Three big burdens on the Turkish police

I was talking to a ranking official about the escape of Abdulgadir Masharipov, the Tajik-origin Uzbek citizen who is wanted for killing 39 people on Jan. 1 in Istanbul's Reina nightclub on behalf of the Islamic State of Iraq and Levant (ISIL), or DEASH in Arabic.

"We have problems," the official said with obvious embarrassment. "We have still not been able to cope with the fact that the killer who assassinated the ambassador was a member of the Turkish police force." The official, who asked to remain unanimous, was talking about the murder of Russian Ambassador to Ankara Andrey Karlov on Dec. 19, 2016, as Turkish Foreign Minister Mevlüt Çavuşoğlu was literally on his way to Moscow for a key meeting on Syria.

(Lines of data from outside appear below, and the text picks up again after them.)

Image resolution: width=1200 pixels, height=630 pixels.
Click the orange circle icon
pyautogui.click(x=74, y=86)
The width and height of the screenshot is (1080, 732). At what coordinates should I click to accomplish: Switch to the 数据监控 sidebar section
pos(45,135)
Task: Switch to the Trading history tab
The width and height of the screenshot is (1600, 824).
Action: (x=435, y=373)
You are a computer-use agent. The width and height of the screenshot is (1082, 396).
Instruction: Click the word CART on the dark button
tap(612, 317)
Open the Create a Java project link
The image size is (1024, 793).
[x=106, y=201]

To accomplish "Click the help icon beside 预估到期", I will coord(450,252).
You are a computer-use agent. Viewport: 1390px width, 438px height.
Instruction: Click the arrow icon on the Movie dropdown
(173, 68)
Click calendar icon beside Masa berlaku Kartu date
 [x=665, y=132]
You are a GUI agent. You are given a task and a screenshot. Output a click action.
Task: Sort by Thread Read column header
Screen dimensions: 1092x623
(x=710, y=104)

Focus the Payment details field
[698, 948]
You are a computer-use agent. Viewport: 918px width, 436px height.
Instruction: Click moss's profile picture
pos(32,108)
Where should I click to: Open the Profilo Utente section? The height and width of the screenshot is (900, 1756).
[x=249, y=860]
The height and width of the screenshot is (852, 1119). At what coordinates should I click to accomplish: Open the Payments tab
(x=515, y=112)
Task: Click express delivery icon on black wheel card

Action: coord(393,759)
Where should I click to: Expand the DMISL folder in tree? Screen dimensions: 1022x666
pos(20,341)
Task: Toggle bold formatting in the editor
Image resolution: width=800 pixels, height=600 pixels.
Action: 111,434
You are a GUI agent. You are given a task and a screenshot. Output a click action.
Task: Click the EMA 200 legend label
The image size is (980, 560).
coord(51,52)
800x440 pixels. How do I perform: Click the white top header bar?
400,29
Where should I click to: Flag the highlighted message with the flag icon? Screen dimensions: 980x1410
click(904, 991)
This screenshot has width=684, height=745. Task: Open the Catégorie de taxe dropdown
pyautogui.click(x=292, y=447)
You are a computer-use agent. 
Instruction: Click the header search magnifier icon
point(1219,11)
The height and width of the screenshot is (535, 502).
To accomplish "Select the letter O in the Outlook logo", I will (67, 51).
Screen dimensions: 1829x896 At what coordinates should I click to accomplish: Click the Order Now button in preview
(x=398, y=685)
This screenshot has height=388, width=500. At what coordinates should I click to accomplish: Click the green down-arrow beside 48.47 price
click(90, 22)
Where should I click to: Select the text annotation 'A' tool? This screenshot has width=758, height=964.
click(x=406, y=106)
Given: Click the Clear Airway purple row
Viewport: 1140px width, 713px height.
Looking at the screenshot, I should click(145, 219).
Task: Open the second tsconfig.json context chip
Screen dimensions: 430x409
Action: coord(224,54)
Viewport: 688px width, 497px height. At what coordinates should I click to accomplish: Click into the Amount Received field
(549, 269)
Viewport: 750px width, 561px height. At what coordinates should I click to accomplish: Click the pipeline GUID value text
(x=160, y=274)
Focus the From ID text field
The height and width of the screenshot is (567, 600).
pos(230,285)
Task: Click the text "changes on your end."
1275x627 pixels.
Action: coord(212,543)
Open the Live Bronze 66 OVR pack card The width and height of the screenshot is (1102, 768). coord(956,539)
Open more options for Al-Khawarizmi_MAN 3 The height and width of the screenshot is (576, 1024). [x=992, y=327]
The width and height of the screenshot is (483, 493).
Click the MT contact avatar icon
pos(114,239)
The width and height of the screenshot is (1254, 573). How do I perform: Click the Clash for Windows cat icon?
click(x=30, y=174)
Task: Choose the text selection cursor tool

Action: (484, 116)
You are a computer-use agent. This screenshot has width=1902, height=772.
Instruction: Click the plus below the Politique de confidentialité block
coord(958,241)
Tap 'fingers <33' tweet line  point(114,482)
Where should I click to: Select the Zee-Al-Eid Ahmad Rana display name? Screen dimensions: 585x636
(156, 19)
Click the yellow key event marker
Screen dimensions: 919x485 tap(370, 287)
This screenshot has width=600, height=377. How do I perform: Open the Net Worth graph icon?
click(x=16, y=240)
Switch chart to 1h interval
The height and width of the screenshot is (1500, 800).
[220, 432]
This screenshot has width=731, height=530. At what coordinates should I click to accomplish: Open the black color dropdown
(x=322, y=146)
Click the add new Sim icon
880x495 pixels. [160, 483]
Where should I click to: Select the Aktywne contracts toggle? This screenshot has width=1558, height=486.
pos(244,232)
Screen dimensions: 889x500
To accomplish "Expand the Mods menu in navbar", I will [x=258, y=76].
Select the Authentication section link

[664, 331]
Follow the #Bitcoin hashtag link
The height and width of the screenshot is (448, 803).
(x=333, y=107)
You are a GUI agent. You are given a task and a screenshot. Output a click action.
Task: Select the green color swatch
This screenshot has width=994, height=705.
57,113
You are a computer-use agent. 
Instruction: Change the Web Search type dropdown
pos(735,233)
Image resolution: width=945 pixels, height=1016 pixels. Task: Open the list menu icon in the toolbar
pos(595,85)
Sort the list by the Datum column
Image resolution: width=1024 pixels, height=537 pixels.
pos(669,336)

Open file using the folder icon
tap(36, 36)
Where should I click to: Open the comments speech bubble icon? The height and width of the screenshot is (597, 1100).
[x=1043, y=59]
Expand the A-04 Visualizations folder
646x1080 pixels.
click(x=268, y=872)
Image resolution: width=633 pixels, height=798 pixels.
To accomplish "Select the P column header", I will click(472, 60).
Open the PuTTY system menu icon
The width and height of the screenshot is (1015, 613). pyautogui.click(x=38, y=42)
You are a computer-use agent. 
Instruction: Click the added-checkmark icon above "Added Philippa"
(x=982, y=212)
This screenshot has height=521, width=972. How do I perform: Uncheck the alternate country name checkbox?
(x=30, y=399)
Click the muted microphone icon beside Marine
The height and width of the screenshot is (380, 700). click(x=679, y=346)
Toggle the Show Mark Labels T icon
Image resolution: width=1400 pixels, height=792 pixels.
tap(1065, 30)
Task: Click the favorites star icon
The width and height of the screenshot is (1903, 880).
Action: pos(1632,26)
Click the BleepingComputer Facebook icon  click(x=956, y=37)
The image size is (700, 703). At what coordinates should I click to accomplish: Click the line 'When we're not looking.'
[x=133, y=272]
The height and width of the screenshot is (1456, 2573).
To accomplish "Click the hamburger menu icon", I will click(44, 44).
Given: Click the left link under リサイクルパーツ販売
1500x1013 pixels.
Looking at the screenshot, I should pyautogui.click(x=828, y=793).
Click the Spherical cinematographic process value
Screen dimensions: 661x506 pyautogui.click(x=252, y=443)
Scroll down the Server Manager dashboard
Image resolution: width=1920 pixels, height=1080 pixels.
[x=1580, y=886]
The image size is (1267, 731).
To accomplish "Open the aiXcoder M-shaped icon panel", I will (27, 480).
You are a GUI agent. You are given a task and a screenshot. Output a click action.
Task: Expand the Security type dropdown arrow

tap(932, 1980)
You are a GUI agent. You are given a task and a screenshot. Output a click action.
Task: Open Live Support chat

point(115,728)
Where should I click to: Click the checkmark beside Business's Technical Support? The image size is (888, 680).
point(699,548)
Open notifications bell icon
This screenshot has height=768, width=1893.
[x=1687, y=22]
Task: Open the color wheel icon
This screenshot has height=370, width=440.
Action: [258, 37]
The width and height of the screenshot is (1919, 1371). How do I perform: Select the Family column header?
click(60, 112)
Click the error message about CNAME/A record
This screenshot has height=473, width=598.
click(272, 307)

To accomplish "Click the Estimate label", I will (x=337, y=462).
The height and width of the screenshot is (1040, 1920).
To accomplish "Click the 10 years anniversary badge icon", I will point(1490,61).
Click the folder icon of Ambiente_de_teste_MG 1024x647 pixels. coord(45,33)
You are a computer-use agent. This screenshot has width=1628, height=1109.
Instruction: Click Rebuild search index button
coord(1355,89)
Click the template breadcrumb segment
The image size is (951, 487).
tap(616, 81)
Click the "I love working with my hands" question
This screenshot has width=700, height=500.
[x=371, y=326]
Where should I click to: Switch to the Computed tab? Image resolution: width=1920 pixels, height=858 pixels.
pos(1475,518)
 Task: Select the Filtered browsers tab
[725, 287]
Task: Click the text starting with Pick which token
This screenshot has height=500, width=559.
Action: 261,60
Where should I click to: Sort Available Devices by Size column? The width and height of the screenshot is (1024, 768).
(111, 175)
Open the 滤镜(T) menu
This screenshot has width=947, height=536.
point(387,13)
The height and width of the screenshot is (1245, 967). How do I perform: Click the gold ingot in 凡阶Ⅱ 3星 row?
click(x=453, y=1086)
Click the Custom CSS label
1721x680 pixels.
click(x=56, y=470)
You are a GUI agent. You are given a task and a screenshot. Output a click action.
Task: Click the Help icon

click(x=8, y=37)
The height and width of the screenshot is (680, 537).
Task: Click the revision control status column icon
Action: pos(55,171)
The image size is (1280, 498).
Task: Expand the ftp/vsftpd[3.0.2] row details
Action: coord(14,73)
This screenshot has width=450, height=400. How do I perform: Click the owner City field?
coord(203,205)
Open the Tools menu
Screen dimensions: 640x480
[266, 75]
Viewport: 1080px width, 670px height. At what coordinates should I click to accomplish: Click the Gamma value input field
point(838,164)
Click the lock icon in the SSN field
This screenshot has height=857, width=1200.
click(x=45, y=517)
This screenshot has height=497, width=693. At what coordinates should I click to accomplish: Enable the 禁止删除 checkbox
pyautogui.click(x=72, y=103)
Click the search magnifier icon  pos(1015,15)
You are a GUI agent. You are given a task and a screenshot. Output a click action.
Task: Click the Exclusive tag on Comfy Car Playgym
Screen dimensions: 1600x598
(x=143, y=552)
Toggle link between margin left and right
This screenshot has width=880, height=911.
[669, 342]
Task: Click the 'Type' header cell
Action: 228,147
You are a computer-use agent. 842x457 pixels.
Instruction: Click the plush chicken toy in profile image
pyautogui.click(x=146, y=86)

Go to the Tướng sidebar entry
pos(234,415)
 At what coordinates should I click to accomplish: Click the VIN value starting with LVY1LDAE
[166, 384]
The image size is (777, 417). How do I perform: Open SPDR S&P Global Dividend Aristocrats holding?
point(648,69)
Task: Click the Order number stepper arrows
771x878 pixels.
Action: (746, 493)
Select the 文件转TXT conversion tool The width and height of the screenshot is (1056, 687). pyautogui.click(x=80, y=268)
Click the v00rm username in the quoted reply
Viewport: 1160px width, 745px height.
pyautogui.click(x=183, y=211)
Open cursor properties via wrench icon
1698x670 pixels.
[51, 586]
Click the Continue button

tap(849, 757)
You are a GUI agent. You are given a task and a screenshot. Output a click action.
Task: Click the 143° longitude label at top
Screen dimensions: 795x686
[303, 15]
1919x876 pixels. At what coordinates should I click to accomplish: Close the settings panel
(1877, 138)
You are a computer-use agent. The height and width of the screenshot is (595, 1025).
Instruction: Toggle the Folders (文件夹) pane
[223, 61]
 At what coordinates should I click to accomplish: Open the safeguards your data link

The killer, who was killed afterwards in a clash with his colleagues, was Mevlüt Mert Altıntaş, a police officer working for the police department which is in charge of protecting VIP targets against terrorists. Nobody claimed responsibility for the assassination, but the indications showed that all of the young policeman's social environment and education background was linked to the illegal network of Fethullah Gülen. An Islamist preacher living in the U.S., Gülen is accused of masterminding the foiled coup of July 15, 2016, in Turkey.

Upon a demand by Russian President Vladimir Putin from Turkish President Tayyip Erdoğan, a Russian team of security experts have come to Turkey to solve the Karlov assassination, with no results made public so far.
It was interesting, though, that the ranking official, when asked about the Reina attack by ISIL, answered the question with a reference to the Russian's ambassador's assassination in Ankara.

Perhaps it was because the official thought that both incidents partly occurred because...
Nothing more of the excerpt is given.